Enfin, le scrutin confirme la marginalisation continue des partis religieux, qu’il s’agisse de la Christen Unie, un peu plus centriste mais néanmoins rigoriste sur les principes éthiques ou de la SGP calviniste qui recrute dans la droite protestante.
La Christen Unie passe ainsi de 38 à 24 élus, en disparaissant notamment du Nord Brabant et la SGP de 14 à 12 sièges.
L’autre dernière surprise du scrutin est la poussée du parti des pensionnés, qui obtient 9 élus sur l’ensemble du pays, là où il n’en avait encore aucun.
Il est important de rappeler que les élus des Assemblées provinciales ont mission de désigner les membres du Sénat néerlandais, ou Chambre Haute des Etats Généraux.
Dans la répartition actuelle des 75 membres, la coalition gouvernementale VVD – CDA disposait respectivement de 14 et 21 élus, soit un total de 35, bonifié, si l’on peut dire, par les 4 élus de la Christen Unie, et les 2 élus de la droite protestante du SGP.
D’66 disposait de 2 élus, tandis qu’on comptait 1 élu du parti des animaux ( Partij voor de Dieren, PvdD ), 1 non inscrit et les élus de la gauche néerlandaise : 14 travaillistes, 12 SP et 4 Groen Links.

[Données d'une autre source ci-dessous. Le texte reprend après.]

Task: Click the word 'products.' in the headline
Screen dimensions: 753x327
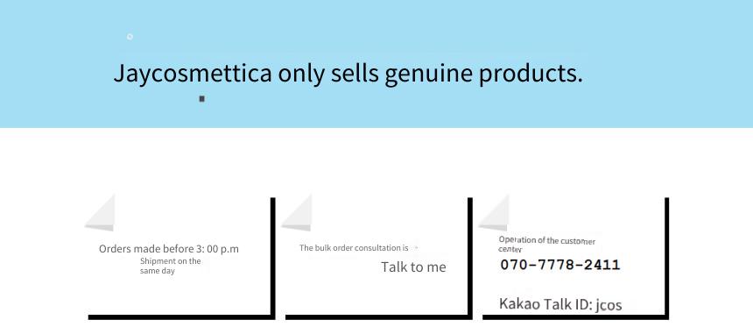Action: (x=531, y=74)
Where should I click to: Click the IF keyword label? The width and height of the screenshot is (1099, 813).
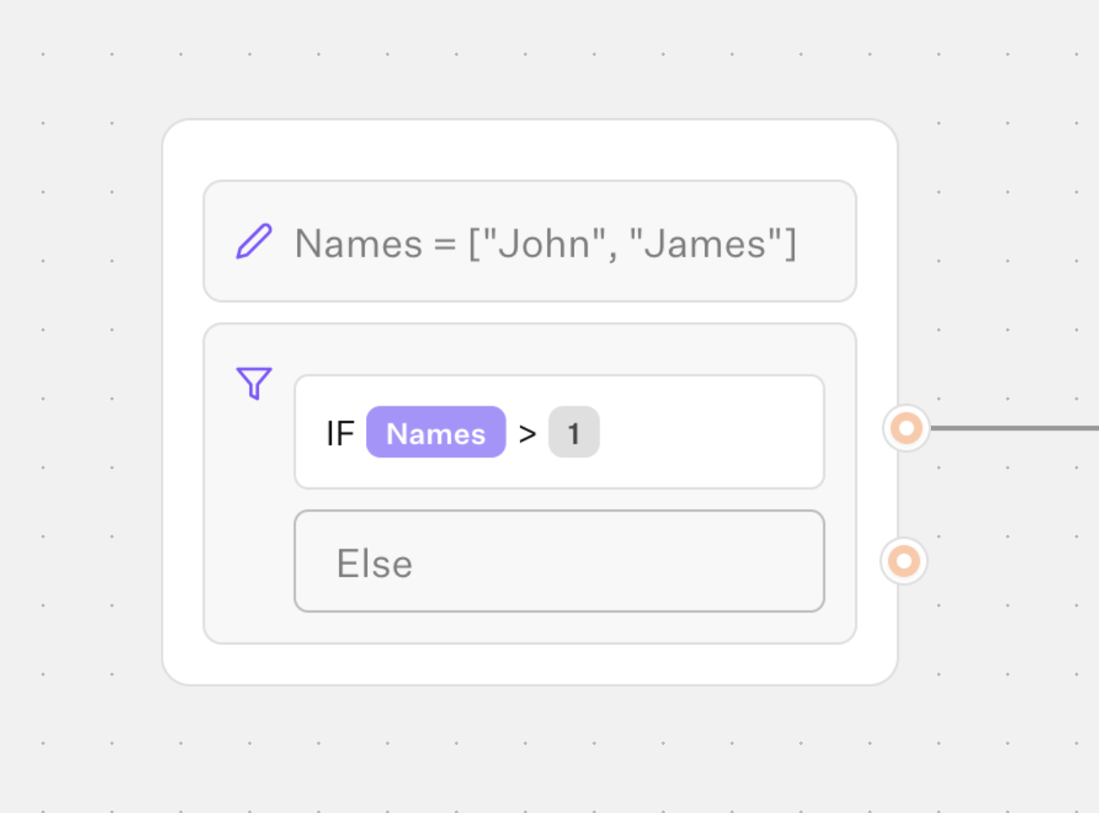click(340, 433)
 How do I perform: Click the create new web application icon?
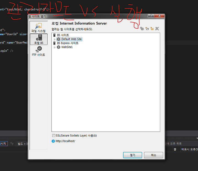147,28
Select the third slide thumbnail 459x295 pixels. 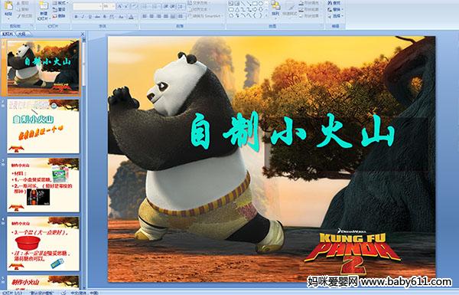point(43,185)
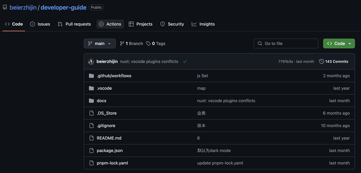The height and width of the screenshot is (173, 361).
Task: View the 143 Commits history
Action: click(333, 62)
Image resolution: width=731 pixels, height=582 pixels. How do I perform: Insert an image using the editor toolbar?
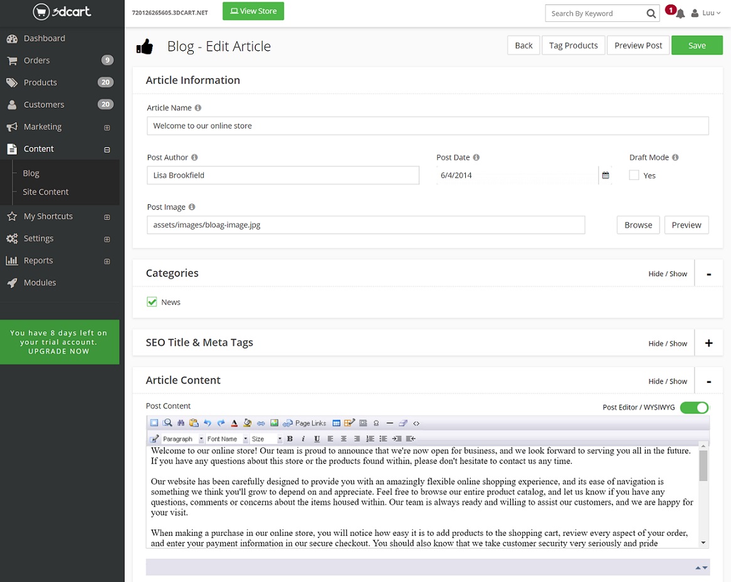click(x=274, y=424)
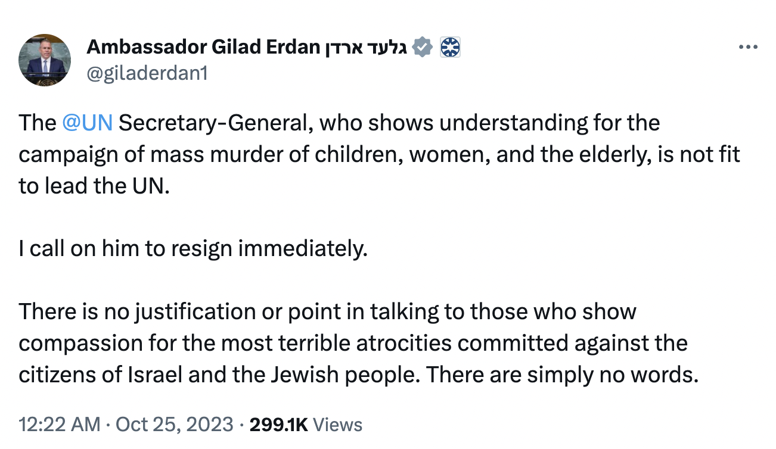This screenshot has width=776, height=449.
Task: Open the Ambassador Gilad Erdan display name
Action: pyautogui.click(x=203, y=46)
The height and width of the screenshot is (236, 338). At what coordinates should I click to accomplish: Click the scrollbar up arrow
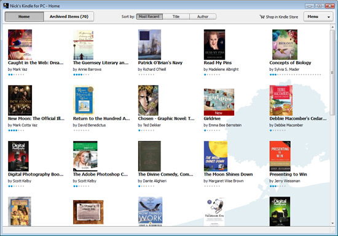[332, 27]
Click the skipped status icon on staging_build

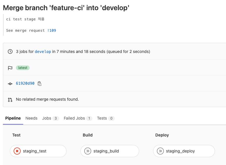click(x=88, y=151)
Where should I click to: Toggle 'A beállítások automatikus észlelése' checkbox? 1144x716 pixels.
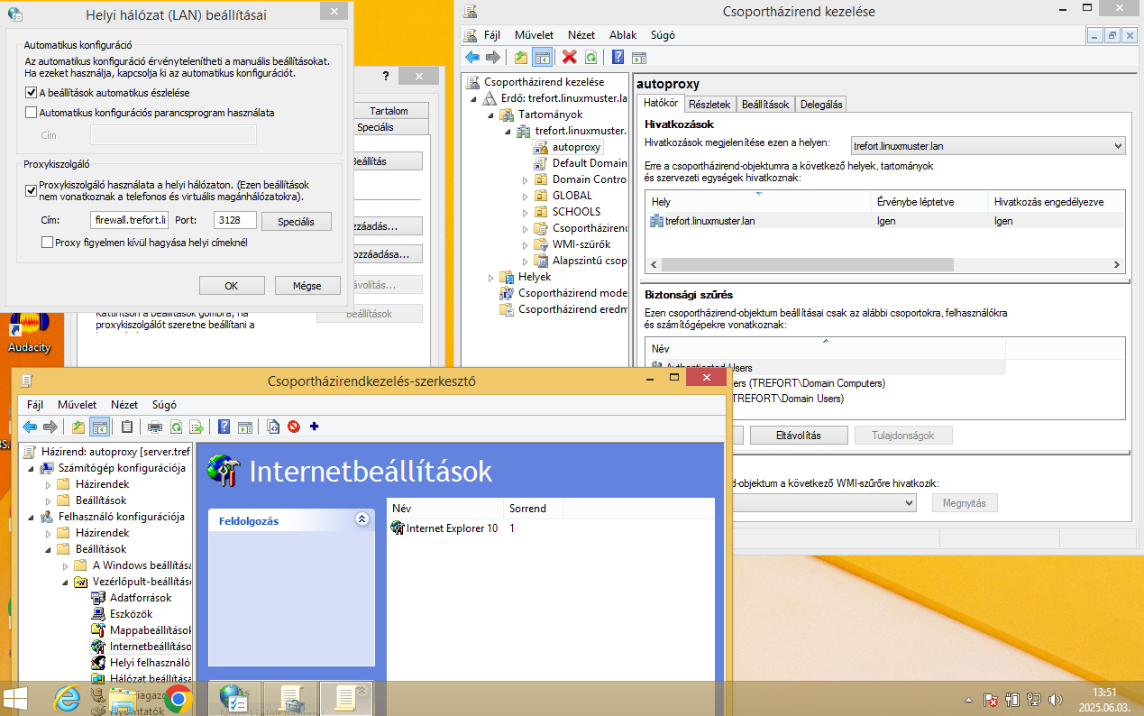(32, 93)
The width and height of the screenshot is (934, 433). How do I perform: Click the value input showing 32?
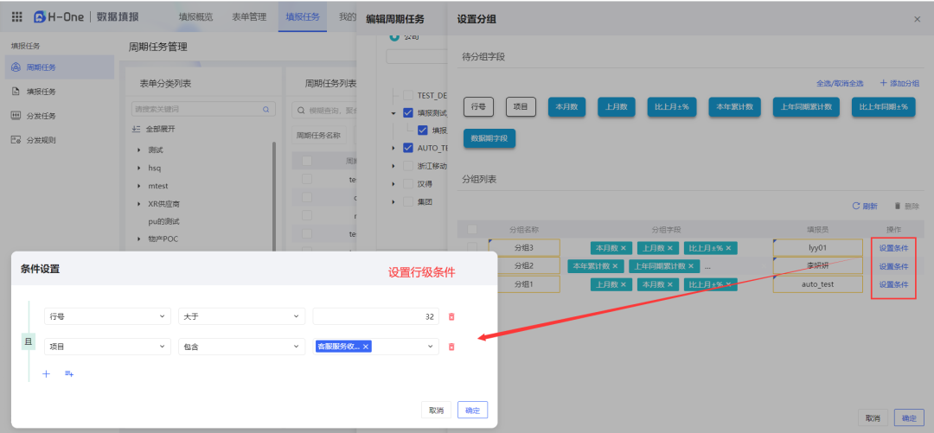point(375,317)
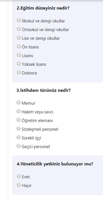Answer Hayır for yöneticilik yetkisi

click(19, 185)
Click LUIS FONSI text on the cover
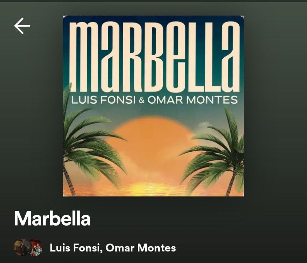The width and height of the screenshot is (307, 263). pyautogui.click(x=103, y=100)
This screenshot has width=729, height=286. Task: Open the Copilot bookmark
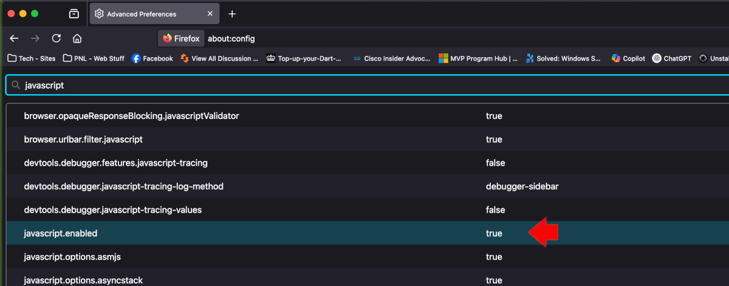(x=628, y=58)
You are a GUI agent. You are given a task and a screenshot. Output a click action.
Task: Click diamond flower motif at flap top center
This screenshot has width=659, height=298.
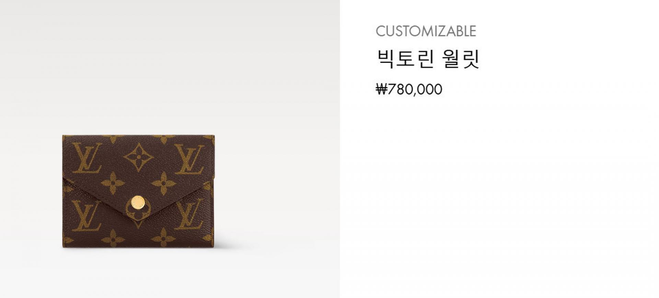138,157
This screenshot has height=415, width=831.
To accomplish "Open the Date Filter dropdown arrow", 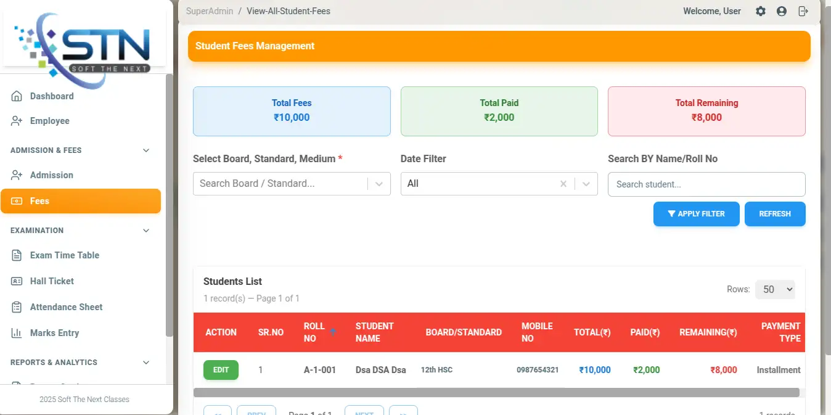I will 586,184.
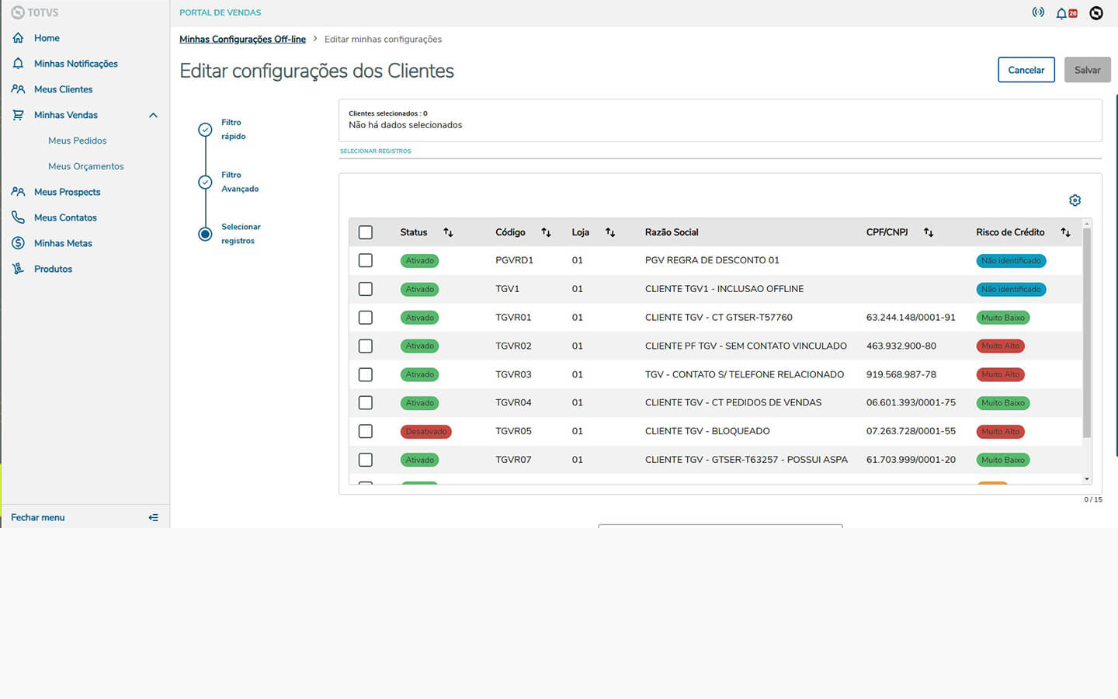1118x699 pixels.
Task: Click the Meus Contatos phone icon
Action: 18,217
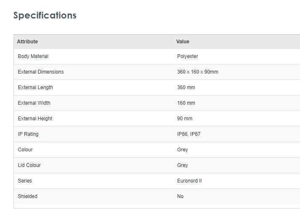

Ce qui faisait, grosso modo, un rapport de 41 sur 75 Ã droite, 2 au centre, 2 ailleurs et 30 Ã gauche.
La répartition du Sénat devrait être modifiée avec 16 élus libéraux du VVD, 11 élus pour le CDA et 10 pour le PVV à droite, soit un total de 37.
Le tout bonifié, si l’on peut dire, par 2 élus de la CU et 1 du SGP, soit 3 de plus.
Au centre, 6 élus pour D’66 ; ailleurs, un élu pour le PvdD et un élu pour le parti des pensionnés.
La gauche connaîtrait donc un repli avec 14 travaillistes, 8 SP et 5 Groen Links, soit 27 sièges.
Mais l’analyse concrète des évolutions traduit en fait une régression de l’influence du parti démocrate chrétien, longtemps abonné à l’exercice du pouvoir aux Pays Bas, où il avait tendance à alterner, sinon à gouverner avec les travaillistes, et un renforcement de la droite d’affaires ( celle du VVD ) et sécularisée ( le PVV ).
On rappellera par exemple que le fameux commissaire européen Bolkestein est membre du VVD.
A gauche, le parti travailliste demeure la première force mais sans parvenir à progresser et à redevenir le plus important parti politique néerlandais en termes d’influence.
La progression de D’66, parti situé entre le centre et le centre gauche, influent dans les milieux urbains ( 6 élus sur 55 en Hollande septentrionale par exemple ) montre d’ailleurs qu’une partie des couches nouvelles ne sont pas toujours captées par le parti travailliste qui n’échappe donc pas aux difficultés souvent rencontrées ces temps derniers par les partis sociaux démocrates en Europe.
La perte d’influence, lors des ces provinciales, du SP doit être mesurée à l’aune des résultats les plus récents de ce parti, mais il convient de noter que ces pertes se conjuguent le plus souvent avec une progression de l’influence de D’66, plus encore que toute autre considération.
Un peu comme si l’opposition de gauche et de centre gauche au pouvoir en place s’était répartie de manière différente qu’en 2007.
Ce qui donne un paysage politique avec une gauche recentrée et une droite de plus en plus populiste et laïcisée.